_Your instructions_
An exact transcription of every entry is required, with the images left out.

_Information shown_
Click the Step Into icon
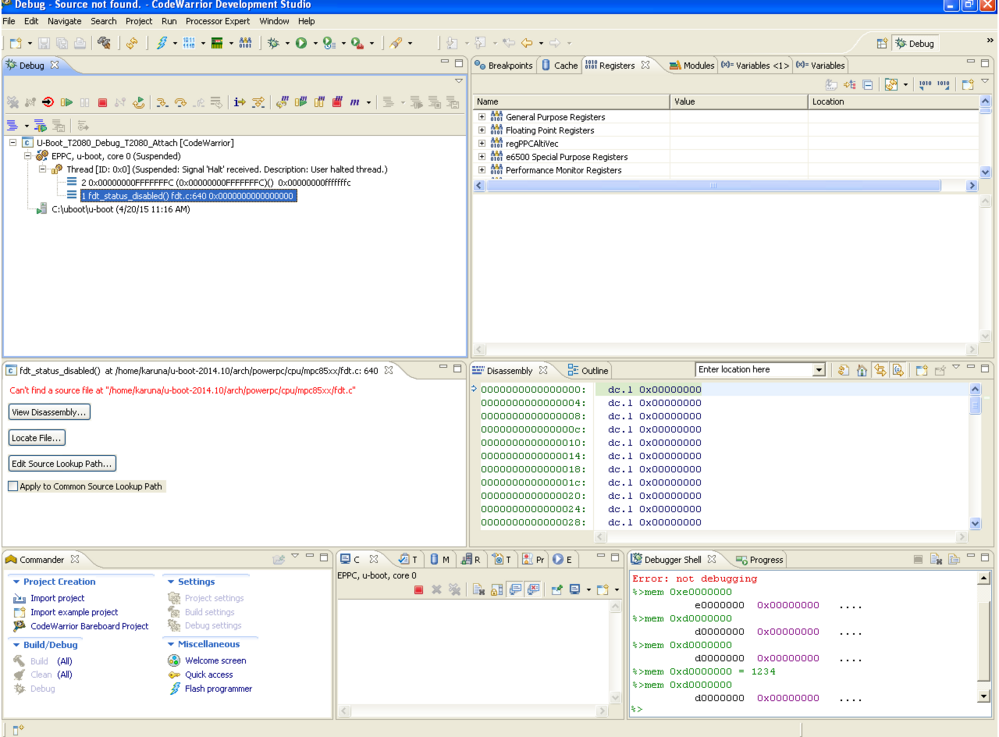This screenshot has width=999, height=737. point(164,102)
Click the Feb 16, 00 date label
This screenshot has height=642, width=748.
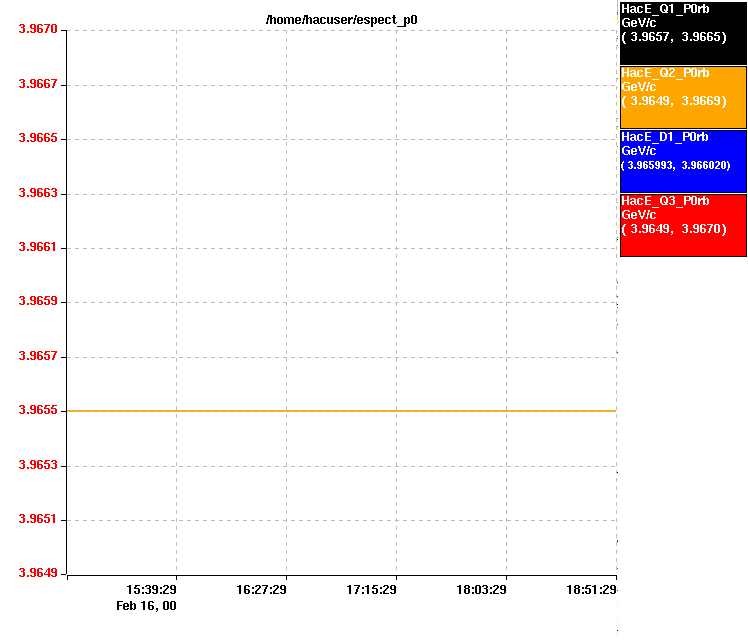point(146,605)
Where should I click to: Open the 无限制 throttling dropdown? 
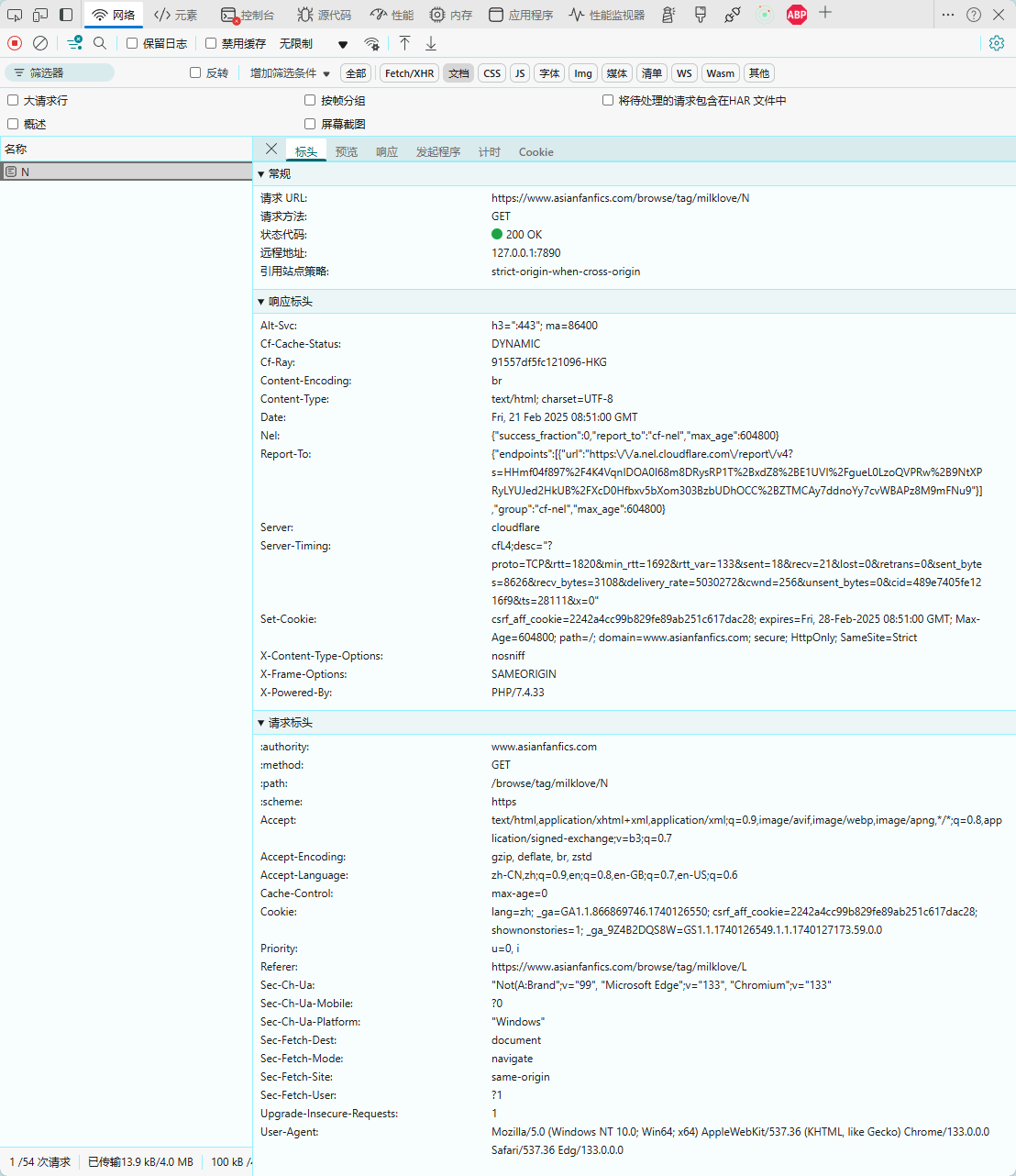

_Solved problem_
Click the Step Into icon
This screenshot has width=999, height=737. point(164,102)
Click the Feb 16, 00 date label
This screenshot has height=642, width=748.
point(146,605)
Where should I click to: Open the 无限制 throttling dropdown? 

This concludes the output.